** What is required **
Determine how many lines in the entries below hold "pixels". Respond with that number only.

** Records to use **
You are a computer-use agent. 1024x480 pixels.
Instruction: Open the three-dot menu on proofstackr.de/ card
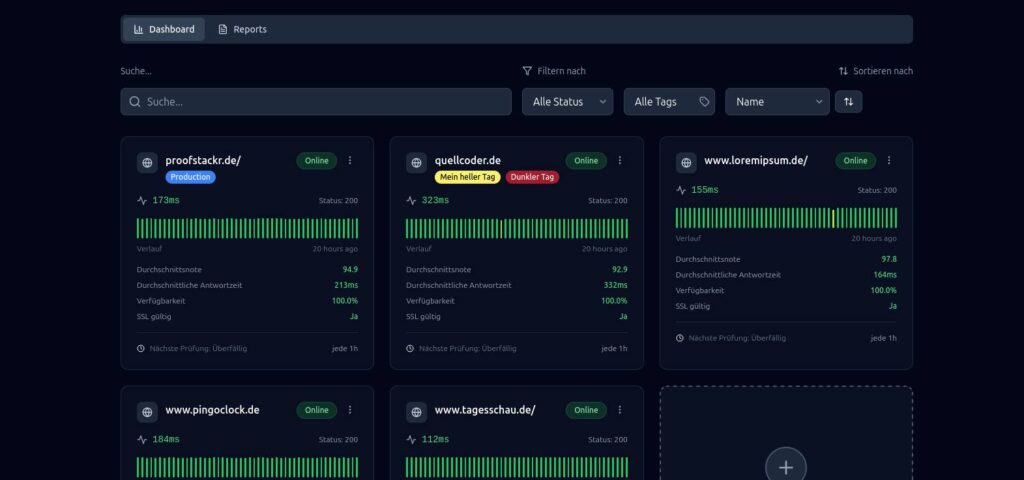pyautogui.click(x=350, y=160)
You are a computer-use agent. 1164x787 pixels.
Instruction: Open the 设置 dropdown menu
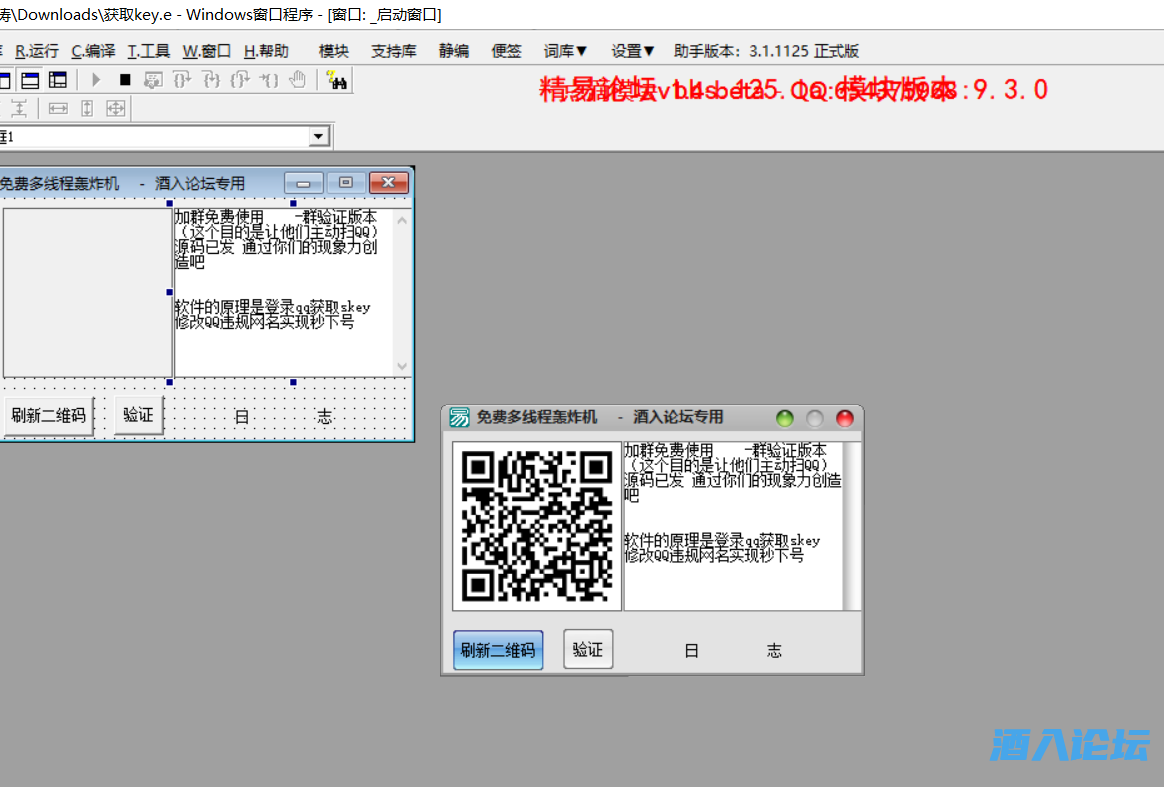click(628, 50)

** Response to this task **
2